Mais nous pourrions dire que si nous sommes justement dans une philosophie de la nature, celle du mouvement, de la durée, Bergson ne veut pas en rester là et voulut accéder à une philosophie de l’être proprement dite, c’est-à-dire à une ‘authentique’ métaphysique : c’est, en tout cas, ce que Bergson a voulu concevoir.
En lisant attentivement ce livre si important de Jacques Chevalier Entretiens avec Bergson, on note un entretien du 3 juin 1907 qui portait sur L’Évolution créatrice. Nous assistons comme en direct, à la recherche de Bergson. Et la considération de l’être n’y est pas absente. Jugeons plutôt :
Alors le contact de nos esprits s’établit, sans mot, par la seule durée de l’entretien, par la sympathie qui s’installe entre nous – au-dessus de nous. Maintenant, le visage du philosophe rayonne, et traduit une sorte de gaieté de l’âme, bien qu’il se tienne, à présent, de côté, les yeux clos par intervalles. Pour moi, je ne sais : mais je lui parle avec une force de persuasion indicible, dont je suis surpris moi-même ; et parfois, un auditeur, qu’un voile empêcherait de nous voir, me prendrait pour le plus âgé ; pourtant, je n’ai nulle honte, et, pour lui comme pour moi, il n’y a rien là de ridicule : rien que cette sympathie qui existe entre lui et moi.
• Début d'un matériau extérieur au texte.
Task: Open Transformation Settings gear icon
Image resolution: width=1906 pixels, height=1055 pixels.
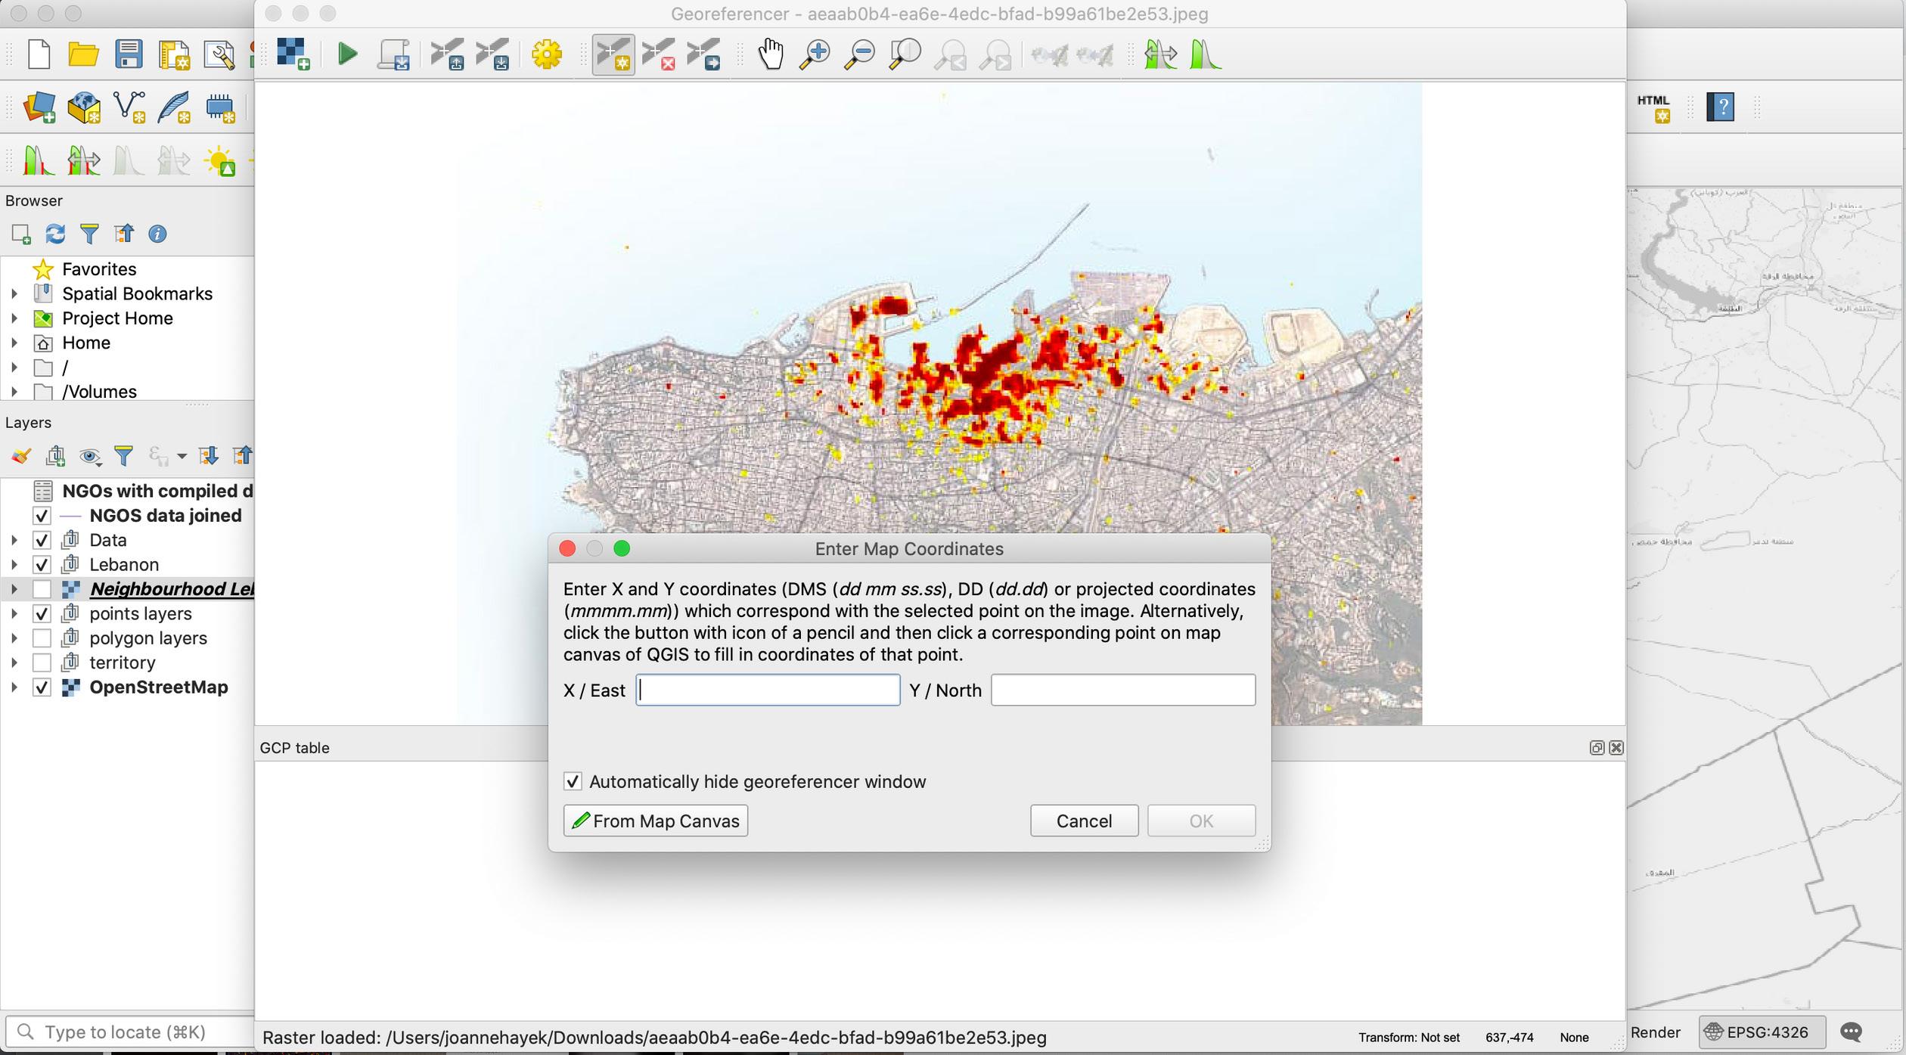Action: (x=546, y=54)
Nous parlons de Dieu. « Si je puis, lui dis-je, concevoir Dieu, c’est ainsi : une Personne complète, mais créatrice. Mais qui, créant, ne se fait pas…C’est, pour moi, la solution du problème qui se pose à toute une masse d’esprits, même les plus simples : je veux dire le problème du mal… Dieu étant, il y a comme un écoulement qui se fait. – je n’ai pas nommé, dans mon livre, le mal : mais c’est cette idée même qui a inspiré tout mon chapitre III : le mal, suite nécessaire de cette évolution à double mouvement, montée-descente. – pourtant lui dis-je, il y a aussi de l’immobile. – Je ne sais, réplique Bergson : je ne puis séparer l’être de la durée ; j’ai été jusqu’ici amené à voir plutôt l’aspect durée comme essentiel à l’être. (C’est nous qui soulignons) – (Moi) Il me semble qu’on saisirait cela dans l’intuition : car l’intuition est un intemporel qui, pour vous, est bien la forme supérieure de l’appréhension de l’être ? – (Lui). Assurément. C’est l’instinct post-intellectuel, saisissant la matière comme fait l’intelligence, mais supérieure à l’intelligence. Seulement, cet instinct est, chez nous, instable et transitoire67.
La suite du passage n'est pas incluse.